Here’s a fun little project… making movie posters from films that do not exist.

Marketing and merchandising disruption

Programmatic automated much of the media buying process. Or at least drove out a lot of the process inefficiencies. AI will write a chapter where media targeting and optimization decisions disappear behind the algorithm. Google's Performance Max is showing that future today, taking away much of the complexity of media planning, buying and optimization.

Creative has been slower to automate. AI will change all of that. Dynamic funnels will automatically create visual marketing narratives based on your personal profile. The laborious work of digital merchandising will be fundamentally changed by AI. A pair of shoes can be instantly rendered from any angle, on any foot, in any setting, all created by training the model on a handful of images.

Cracks in Google's search monopoly

Related. Search queries are just prompts. We are accustomed to Google returning curated results against a query. Imagine a future when the query does a lot more, from hyper-personalized results to AI generated images and multimedia content. It's been hard to imagine a disruptive competitor to Google for a long time. This is an opening.

Superhuman creators are tool experts

Our son is a blossoming musician and producer. My consistent advice to him, master the process and tools of making. The next gen of creator wins because they know how to turn inspiration to content quickly. In the future, the job of any creative person becomes the orchestrator of tools that enable unimaginably sophisticated media creation anywhere.

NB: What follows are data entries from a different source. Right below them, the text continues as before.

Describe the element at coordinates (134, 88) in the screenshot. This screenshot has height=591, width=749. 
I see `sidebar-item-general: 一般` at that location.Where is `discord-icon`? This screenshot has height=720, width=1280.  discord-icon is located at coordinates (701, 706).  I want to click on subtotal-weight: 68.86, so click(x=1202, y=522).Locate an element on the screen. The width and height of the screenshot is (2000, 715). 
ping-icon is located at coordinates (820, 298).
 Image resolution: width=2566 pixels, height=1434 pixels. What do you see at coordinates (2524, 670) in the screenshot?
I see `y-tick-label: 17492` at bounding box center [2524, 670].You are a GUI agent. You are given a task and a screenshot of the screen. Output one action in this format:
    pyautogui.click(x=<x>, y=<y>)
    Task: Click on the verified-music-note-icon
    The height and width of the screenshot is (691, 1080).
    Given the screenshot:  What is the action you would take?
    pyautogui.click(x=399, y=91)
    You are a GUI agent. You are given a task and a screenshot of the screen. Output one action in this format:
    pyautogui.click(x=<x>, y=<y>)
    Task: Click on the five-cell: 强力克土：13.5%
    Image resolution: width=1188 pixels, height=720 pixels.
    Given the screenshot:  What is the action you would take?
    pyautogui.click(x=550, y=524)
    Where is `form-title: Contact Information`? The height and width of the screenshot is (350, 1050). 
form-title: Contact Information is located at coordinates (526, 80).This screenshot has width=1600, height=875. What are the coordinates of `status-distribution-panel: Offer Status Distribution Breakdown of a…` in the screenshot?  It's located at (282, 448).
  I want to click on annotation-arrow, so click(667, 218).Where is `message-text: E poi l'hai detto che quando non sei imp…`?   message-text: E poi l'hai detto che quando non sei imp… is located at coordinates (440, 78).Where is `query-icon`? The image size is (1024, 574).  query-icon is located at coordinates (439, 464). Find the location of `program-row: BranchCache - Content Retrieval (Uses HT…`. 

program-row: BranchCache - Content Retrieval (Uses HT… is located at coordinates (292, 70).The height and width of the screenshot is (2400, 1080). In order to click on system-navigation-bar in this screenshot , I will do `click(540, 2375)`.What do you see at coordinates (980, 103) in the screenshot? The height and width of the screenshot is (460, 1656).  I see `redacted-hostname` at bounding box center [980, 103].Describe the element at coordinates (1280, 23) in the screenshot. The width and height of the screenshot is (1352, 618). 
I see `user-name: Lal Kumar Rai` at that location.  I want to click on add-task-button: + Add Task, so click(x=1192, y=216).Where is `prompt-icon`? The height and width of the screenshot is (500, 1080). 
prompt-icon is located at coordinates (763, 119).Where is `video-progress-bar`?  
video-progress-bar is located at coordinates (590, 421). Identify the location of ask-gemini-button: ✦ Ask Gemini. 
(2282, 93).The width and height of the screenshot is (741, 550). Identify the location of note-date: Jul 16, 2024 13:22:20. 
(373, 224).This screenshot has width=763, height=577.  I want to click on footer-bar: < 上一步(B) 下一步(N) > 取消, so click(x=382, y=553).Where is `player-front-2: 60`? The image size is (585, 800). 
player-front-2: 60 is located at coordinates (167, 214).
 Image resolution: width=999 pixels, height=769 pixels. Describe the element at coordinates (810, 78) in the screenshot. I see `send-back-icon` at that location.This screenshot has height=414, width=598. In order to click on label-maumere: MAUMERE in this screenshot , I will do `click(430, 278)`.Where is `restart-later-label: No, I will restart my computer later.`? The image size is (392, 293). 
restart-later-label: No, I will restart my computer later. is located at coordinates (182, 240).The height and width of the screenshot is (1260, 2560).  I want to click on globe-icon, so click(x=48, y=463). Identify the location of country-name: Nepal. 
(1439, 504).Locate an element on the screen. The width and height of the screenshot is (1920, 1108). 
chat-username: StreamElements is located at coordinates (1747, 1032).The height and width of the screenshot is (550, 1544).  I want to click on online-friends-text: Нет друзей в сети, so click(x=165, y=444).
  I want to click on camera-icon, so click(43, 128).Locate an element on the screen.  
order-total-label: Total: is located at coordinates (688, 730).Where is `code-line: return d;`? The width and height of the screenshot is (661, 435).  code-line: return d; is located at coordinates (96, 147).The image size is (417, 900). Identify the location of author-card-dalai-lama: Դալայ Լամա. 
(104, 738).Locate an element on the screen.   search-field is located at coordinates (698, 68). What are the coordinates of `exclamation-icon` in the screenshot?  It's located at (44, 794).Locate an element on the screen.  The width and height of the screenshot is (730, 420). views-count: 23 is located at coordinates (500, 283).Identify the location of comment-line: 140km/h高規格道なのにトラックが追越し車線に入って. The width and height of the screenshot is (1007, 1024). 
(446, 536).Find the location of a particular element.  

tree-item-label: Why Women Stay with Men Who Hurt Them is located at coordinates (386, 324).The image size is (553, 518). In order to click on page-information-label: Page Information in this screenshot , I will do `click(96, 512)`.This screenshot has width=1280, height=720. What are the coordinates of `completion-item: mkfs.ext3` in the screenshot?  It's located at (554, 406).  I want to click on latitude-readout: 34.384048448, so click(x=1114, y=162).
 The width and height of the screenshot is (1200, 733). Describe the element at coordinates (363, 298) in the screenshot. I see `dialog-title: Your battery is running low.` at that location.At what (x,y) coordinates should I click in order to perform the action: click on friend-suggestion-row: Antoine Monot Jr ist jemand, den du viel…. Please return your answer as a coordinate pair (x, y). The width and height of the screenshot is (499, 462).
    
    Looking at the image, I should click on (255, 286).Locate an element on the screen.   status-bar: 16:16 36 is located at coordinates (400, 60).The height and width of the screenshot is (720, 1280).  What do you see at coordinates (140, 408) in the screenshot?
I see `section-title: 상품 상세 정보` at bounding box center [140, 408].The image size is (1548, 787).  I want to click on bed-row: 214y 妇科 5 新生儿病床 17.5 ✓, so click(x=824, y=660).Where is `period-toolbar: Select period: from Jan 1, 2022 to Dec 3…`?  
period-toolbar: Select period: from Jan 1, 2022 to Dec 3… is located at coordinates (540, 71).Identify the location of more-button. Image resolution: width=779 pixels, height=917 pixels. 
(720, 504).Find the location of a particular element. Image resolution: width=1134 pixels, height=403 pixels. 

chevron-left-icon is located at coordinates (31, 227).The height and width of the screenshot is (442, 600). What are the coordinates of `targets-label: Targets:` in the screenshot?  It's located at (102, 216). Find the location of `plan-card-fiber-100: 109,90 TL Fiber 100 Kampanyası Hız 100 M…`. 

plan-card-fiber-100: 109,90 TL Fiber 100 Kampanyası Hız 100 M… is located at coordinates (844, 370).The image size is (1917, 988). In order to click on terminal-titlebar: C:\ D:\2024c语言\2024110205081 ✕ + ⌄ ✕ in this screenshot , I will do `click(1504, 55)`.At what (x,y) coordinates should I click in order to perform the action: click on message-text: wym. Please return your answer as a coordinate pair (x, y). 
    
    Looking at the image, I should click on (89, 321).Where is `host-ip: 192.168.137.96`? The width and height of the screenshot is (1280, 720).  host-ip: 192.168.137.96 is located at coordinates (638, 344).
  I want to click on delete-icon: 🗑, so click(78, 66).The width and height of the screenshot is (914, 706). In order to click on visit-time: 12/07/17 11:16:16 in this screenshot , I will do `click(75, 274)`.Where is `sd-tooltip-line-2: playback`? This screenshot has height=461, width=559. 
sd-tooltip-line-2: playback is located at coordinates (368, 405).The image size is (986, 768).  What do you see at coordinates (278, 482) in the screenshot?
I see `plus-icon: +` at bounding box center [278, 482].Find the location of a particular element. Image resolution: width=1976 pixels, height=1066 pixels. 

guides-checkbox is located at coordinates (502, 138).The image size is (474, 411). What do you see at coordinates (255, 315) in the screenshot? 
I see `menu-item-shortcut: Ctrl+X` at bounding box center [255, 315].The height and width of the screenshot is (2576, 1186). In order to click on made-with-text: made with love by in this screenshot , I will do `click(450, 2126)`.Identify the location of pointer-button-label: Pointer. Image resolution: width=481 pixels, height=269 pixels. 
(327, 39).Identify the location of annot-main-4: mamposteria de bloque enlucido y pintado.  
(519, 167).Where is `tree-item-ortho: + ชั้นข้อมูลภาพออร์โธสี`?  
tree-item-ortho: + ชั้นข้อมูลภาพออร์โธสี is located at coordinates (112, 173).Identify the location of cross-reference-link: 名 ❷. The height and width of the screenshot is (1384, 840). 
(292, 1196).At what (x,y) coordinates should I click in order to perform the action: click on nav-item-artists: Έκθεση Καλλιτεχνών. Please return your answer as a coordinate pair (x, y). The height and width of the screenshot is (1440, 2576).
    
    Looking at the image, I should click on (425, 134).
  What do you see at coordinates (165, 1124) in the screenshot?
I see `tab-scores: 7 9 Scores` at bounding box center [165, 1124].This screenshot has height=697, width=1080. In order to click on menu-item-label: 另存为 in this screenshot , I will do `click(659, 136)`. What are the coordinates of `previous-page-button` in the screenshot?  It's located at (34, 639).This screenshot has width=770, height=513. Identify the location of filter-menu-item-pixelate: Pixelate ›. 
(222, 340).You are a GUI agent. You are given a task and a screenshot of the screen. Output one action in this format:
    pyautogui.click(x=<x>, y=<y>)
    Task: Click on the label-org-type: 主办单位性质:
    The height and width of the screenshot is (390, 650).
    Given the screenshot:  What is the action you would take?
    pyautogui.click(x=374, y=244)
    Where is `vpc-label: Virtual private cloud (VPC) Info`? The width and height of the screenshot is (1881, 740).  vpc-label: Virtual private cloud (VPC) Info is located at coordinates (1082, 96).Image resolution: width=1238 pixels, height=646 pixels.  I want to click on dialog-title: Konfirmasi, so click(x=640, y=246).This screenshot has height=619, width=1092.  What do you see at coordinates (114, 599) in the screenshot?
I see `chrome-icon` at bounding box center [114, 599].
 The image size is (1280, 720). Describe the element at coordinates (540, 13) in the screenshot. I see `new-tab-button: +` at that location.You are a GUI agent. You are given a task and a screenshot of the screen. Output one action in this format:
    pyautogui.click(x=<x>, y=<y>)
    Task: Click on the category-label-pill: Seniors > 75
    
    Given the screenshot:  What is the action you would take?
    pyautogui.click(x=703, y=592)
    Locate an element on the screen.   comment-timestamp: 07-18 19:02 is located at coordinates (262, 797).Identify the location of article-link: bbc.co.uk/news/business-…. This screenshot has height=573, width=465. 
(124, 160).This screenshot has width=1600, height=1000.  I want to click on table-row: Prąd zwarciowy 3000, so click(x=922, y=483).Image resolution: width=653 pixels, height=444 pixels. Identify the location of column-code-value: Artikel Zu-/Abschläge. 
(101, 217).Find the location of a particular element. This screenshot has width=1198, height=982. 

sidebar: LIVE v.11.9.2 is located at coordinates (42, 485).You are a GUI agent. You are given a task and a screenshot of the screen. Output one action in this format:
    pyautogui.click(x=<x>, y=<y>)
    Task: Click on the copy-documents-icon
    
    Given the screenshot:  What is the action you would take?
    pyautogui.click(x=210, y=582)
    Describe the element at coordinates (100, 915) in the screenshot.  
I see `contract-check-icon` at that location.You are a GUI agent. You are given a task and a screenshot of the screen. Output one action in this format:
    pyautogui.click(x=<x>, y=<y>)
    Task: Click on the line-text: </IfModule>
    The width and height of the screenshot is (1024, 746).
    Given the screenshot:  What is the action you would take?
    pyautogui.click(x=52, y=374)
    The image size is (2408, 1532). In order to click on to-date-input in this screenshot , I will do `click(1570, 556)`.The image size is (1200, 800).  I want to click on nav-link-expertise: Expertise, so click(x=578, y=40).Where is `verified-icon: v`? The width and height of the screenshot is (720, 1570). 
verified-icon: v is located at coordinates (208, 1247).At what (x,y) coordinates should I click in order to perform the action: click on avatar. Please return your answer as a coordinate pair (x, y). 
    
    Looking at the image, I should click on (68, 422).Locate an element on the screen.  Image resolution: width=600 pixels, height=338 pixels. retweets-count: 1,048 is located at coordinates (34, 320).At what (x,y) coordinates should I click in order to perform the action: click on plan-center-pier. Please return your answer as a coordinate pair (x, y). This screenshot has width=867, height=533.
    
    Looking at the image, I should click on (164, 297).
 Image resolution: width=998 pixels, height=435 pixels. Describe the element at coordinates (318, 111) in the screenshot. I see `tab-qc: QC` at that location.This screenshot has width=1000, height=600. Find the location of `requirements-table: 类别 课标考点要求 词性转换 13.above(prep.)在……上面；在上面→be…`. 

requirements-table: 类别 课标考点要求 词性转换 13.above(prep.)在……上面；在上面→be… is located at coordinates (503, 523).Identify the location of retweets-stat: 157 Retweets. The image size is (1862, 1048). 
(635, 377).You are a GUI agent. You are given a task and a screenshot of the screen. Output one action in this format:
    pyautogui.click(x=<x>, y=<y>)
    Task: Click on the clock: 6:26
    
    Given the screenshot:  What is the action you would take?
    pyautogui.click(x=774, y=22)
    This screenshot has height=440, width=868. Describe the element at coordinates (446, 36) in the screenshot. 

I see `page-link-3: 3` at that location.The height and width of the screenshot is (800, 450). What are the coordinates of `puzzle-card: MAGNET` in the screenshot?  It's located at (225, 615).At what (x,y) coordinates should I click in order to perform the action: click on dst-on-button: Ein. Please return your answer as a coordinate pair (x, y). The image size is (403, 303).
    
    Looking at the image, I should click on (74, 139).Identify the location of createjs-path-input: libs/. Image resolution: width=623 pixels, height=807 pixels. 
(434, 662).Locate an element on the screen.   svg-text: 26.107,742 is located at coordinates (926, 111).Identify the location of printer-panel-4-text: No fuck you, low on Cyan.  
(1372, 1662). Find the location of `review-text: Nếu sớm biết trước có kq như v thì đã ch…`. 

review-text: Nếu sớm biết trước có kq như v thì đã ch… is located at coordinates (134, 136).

It changes coding too. Like how AI makes you a faster programmer today. Github Copilot uses OpenAI to suggest the next line of code in real time. The future of programming looks less and less like understanding the intricacies of programming languages.

Perhaps the easiest way to see how quickly things are evolving today…check what Runway.ai is about to do to video editing.

Runway @runwayml

Introducing Erase and Replace A new AI Magic Tool that allows you to transform your images simply by using a natural language description. Available now: runwayml.com

Diffusion of diffusers

AI is not monolithic. The ability to take open source models and augment them with new datasets creates new creative outcomes. Midjourney, for example, has a particular visual vibe.

A fun art project called An Improbable Future shows industrial and transportation design using AI to generated images against one specific retro futuristic aesthetic.
Disco Diffusion (aka DD) is a clip-guided diffusion model that can generate amazing images from text prompt, and it is pretty impressive in generating abstract art. Here's a primer. Here's a Reddit forum showing tons of examples. Here's a comparison between Stable and Disco diffusion.
Longer prompts.... here's how we are beginning to extend image to story.
Playgound AI provides a showcase of all kinds of generative images.

All of this will force a fundamental refactoring of the role of a knowledge worker, how we create media, how we price and value creativity and certainly a complex examination of intellectual property rights.

I suspect through it all we will come to value what is uniquely human ever more. Like the track below from Beabadoobee.

Have a great weekend…/ Troy

From Wikipedia:

Laus was born in Iloilo City in the Philippines on 3 June 2000 and moved to London with her parents at the age of 3. She grew up in West London listening to original Pinoy music as well as pop and rock music from the 1980s. While she was a teenager, she listened to indie rock including Karen O, Yeah Yeah Yeahs, Florist and Alex G. She was expelled from Sacred Heart High School before completing her thirteenth year at Hammersmith Academy. Laus spent seven years learning to play the violin, before getting her first guitar second-hand at the age of 17. She taught herself how to play the instrument using YouTube tutorials. She was inspired by Kimya Dawson and the Juno soundtrack to start making music.